**Exercise details:** Your answer should be an exact copy of the listing.

**Data listing:**
###

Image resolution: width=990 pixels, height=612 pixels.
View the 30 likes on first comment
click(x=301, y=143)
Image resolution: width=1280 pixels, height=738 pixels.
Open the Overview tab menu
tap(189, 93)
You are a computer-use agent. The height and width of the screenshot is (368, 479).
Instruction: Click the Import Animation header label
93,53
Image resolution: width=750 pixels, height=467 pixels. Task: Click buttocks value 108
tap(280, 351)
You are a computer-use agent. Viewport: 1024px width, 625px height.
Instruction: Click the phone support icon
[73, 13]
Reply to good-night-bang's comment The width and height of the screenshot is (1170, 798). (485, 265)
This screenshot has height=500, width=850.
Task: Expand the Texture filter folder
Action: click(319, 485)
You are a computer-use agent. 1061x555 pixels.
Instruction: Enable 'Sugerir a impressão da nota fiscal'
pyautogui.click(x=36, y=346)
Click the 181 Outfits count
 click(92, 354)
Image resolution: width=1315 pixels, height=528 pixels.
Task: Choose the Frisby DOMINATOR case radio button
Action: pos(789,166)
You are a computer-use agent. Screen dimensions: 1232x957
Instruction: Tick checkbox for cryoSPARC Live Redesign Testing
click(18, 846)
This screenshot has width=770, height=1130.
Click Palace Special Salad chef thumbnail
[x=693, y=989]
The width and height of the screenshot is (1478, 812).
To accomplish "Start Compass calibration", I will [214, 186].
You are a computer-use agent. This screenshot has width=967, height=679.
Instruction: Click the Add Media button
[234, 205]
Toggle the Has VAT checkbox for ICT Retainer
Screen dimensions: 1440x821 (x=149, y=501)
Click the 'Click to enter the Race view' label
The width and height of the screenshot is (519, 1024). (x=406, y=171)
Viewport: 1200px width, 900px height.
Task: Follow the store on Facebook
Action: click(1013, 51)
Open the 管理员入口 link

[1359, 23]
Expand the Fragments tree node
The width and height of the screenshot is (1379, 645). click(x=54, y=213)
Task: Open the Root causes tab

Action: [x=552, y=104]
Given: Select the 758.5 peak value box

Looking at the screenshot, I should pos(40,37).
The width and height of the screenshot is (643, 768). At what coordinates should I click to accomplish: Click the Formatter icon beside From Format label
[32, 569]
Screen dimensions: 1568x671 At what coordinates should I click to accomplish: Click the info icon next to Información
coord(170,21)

###

**Answer to the exercise:**
Image resolution: width=990 pixels, height=612 pixels.
View the 30 likes on first comment
click(x=301, y=143)
Image resolution: width=1280 pixels, height=738 pixels.
Open the Overview tab menu
tap(189, 93)
You are a computer-use agent. The height and width of the screenshot is (368, 479).
Instruction: Click the Import Animation header label
93,53
Image resolution: width=750 pixels, height=467 pixels. Task: Click buttocks value 108
tap(280, 351)
You are a computer-use agent. Viewport: 1024px width, 625px height.
Instruction: Click the phone support icon
[73, 13]
Reply to good-night-bang's comment The width and height of the screenshot is (1170, 798). (485, 265)
This screenshot has height=500, width=850.
Task: Expand the Texture filter folder
Action: click(319, 485)
You are a computer-use agent. 1061x555 pixels.
Instruction: Enable 'Sugerir a impressão da nota fiscal'
pyautogui.click(x=36, y=346)
Click the 181 Outfits count
 click(92, 354)
Image resolution: width=1315 pixels, height=528 pixels.
Task: Choose the Frisby DOMINATOR case radio button
Action: pos(789,166)
You are a computer-use agent. Screen dimensions: 1232x957
Instruction: Tick checkbox for cryoSPARC Live Redesign Testing
click(18, 846)
This screenshot has width=770, height=1130.
Click Palace Special Salad chef thumbnail
[x=693, y=989]
The width and height of the screenshot is (1478, 812).
To accomplish "Start Compass calibration", I will [214, 186].
You are a computer-use agent. This screenshot has width=967, height=679.
Instruction: Click the Add Media button
[234, 205]
Toggle the Has VAT checkbox for ICT Retainer
Screen dimensions: 1440x821 (x=149, y=501)
Click the 'Click to enter the Race view' label
The width and height of the screenshot is (519, 1024). (x=406, y=171)
Viewport: 1200px width, 900px height.
Task: Follow the store on Facebook
Action: click(1013, 51)
Open the 管理员入口 link

[1359, 23]
Expand the Fragments tree node
The width and height of the screenshot is (1379, 645). click(x=54, y=213)
Task: Open the Root causes tab

Action: [x=552, y=104]
Given: Select the 758.5 peak value box

Looking at the screenshot, I should pos(40,37).
The width and height of the screenshot is (643, 768). At what coordinates should I click to accomplish: Click the Formatter icon beside From Format label
[32, 569]
Screen dimensions: 1568x671 At what coordinates should I click to accomplish: Click the info icon next to Información
coord(170,21)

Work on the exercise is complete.